There is no debate about the importance of Information Security (InfoSec) as the evening news continues to highlight breaches at Fortune 500 companies on a regular basis. The solutions are becoming more and more complex as we try to incorporate layer upon layer of appliances and technology to thwart the onslaught of attacks from a growing number of sources.
Unfortunately, there is no single tool or technology that can provide the ‘big picture’ of the overall security infrastructure design based on business or compliance needs. This big picture, just like the blueprints of a house, must be completed and reviewed before the pieces are acquired and the building begins.
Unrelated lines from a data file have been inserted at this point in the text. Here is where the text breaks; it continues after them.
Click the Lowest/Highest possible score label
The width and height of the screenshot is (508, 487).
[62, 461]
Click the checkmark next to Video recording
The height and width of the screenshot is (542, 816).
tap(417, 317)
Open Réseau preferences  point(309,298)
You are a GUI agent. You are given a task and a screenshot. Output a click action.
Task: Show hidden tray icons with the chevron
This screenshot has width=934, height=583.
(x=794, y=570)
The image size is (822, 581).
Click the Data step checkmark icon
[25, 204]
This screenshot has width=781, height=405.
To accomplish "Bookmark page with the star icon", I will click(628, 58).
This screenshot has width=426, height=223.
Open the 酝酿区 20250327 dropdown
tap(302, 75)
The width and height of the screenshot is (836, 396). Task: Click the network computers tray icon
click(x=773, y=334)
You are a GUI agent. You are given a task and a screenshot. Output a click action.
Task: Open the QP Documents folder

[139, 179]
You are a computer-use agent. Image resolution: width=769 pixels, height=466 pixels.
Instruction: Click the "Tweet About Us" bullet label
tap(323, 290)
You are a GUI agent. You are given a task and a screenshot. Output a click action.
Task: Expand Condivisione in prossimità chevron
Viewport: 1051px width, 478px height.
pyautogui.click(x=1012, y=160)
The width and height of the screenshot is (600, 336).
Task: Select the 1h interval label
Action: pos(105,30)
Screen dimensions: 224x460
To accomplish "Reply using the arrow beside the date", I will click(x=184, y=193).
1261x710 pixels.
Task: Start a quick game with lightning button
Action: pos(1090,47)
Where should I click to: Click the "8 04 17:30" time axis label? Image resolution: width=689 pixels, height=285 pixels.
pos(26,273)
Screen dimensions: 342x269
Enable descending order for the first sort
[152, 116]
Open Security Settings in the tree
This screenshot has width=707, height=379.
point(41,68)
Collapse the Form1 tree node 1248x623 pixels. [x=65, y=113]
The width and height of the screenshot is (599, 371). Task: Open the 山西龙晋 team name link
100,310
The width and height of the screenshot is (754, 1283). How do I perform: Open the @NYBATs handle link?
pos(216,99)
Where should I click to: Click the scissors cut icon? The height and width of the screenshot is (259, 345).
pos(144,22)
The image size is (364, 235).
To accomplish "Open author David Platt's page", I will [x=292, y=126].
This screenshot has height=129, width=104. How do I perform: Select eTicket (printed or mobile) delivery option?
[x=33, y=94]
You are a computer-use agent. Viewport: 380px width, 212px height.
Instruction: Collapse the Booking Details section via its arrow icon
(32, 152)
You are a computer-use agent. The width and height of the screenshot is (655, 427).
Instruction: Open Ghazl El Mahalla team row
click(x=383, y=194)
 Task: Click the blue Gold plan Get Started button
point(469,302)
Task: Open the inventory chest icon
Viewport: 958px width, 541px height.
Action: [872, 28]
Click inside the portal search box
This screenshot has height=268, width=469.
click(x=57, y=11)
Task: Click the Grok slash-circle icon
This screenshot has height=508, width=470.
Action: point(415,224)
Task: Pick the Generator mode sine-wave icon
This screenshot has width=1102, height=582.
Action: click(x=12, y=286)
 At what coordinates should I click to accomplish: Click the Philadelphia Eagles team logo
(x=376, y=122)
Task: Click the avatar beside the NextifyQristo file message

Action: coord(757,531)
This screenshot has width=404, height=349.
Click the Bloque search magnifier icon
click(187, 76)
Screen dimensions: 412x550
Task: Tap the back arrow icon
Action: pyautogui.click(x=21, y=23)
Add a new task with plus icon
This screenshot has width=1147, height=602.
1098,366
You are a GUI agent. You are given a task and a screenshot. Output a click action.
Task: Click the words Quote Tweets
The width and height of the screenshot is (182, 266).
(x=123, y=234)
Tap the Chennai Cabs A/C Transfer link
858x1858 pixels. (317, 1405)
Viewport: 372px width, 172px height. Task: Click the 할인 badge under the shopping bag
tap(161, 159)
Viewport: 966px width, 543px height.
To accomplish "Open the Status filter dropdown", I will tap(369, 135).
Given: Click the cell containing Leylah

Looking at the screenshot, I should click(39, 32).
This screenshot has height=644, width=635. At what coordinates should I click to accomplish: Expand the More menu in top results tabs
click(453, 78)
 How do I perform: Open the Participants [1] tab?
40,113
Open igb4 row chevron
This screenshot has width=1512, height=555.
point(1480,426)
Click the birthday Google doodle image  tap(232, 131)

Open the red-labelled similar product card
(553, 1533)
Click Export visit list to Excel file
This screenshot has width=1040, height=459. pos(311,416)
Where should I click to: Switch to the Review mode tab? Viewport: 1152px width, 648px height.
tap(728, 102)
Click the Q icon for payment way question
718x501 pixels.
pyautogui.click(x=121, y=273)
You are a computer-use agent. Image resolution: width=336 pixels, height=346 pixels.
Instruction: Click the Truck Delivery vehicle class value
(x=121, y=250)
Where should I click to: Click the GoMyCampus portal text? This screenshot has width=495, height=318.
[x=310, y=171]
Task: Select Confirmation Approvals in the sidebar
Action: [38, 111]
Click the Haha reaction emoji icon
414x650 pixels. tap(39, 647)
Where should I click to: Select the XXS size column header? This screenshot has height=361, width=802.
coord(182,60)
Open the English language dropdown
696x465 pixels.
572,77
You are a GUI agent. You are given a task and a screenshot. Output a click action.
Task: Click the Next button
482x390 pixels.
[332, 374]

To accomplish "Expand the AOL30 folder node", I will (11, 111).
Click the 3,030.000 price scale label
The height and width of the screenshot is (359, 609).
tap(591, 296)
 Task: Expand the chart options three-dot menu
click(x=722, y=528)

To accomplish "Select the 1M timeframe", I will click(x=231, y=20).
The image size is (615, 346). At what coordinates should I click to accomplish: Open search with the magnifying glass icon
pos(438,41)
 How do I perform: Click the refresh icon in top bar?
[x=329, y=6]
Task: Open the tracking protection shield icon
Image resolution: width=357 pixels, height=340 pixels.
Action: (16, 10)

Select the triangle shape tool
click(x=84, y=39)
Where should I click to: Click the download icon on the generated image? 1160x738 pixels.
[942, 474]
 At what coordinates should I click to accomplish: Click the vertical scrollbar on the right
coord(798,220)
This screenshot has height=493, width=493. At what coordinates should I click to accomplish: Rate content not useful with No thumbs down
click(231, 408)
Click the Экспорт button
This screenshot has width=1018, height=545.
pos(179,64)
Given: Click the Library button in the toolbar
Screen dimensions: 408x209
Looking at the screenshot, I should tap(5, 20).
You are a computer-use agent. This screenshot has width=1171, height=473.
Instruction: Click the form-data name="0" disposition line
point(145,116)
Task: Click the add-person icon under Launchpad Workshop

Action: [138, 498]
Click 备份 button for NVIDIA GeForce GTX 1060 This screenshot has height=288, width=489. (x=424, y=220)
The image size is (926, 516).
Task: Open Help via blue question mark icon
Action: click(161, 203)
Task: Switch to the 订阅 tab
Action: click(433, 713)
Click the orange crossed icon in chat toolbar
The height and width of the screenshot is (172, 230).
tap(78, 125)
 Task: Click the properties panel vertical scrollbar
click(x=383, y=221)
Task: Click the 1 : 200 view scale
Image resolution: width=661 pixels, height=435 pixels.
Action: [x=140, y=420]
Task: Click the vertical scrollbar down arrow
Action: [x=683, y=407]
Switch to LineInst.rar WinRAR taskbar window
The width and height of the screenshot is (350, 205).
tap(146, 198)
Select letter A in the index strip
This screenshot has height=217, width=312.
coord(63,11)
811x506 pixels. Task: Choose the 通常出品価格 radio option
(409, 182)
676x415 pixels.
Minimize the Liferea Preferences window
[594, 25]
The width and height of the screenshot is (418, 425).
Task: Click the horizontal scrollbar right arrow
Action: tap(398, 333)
Throughout my 18 years of experience, I’ve encountered countless clients who built their cybersecurity defenses by purchasing the latest next generation firewall with IPS / IDS, endpoint protection, DLP, NAC, IAM, encryption, proxy, and multi factor authentication appliances. After their teams spent many weeks and months deploying and configuring these appliances, they realized that they needed to address compliance and business needs that required a standardized framework. This meant that new configurations and controls needed to be implemented within these appliances, causing more weeks and months of delays.
If they had started with a comprehensive assessment and design of their infrastructure, they would have saved months of time and numerous headaches in their pursuit of a robust and resilient infrastructure.
I hope this provides some additional insight to you and your organization as we improve our InfoSec and stay out of the evening news. I will return soon with more insight from my experiences.